* [ABOUT THIS EXERCISE]:
A single number is wanted: how many lines of the records below contain the word "will".

* [MATERIAL PROVIDED]:
------------------------------

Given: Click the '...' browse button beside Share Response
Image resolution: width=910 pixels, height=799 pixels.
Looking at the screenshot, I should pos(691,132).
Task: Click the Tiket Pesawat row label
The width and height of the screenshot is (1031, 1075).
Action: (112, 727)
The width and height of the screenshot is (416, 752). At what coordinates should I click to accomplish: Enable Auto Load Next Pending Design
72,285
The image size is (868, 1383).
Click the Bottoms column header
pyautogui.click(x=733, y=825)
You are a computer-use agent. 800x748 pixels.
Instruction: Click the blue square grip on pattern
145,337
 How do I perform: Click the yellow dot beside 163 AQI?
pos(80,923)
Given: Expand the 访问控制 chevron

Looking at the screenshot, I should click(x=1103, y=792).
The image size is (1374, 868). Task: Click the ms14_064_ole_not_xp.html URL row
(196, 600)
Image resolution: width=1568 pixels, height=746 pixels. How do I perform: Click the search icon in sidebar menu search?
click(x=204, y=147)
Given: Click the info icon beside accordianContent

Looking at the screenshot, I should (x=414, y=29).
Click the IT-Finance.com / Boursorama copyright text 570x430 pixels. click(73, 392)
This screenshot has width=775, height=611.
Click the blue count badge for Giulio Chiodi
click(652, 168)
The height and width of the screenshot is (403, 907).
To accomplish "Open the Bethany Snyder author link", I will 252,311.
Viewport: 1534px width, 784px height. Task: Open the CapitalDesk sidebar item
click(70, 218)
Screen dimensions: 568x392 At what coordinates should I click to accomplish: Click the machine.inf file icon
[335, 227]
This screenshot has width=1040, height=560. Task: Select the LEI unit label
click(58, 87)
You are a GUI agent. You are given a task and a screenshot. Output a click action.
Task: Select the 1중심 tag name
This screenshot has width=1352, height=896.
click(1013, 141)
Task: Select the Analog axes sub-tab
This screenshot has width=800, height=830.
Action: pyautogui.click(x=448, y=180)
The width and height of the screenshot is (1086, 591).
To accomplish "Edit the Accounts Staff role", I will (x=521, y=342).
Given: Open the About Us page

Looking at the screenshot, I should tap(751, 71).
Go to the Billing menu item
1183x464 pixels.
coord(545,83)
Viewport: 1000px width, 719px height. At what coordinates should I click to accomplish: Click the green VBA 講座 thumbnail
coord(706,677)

------------------------------

* [RESULT OF THIS TASK]:
2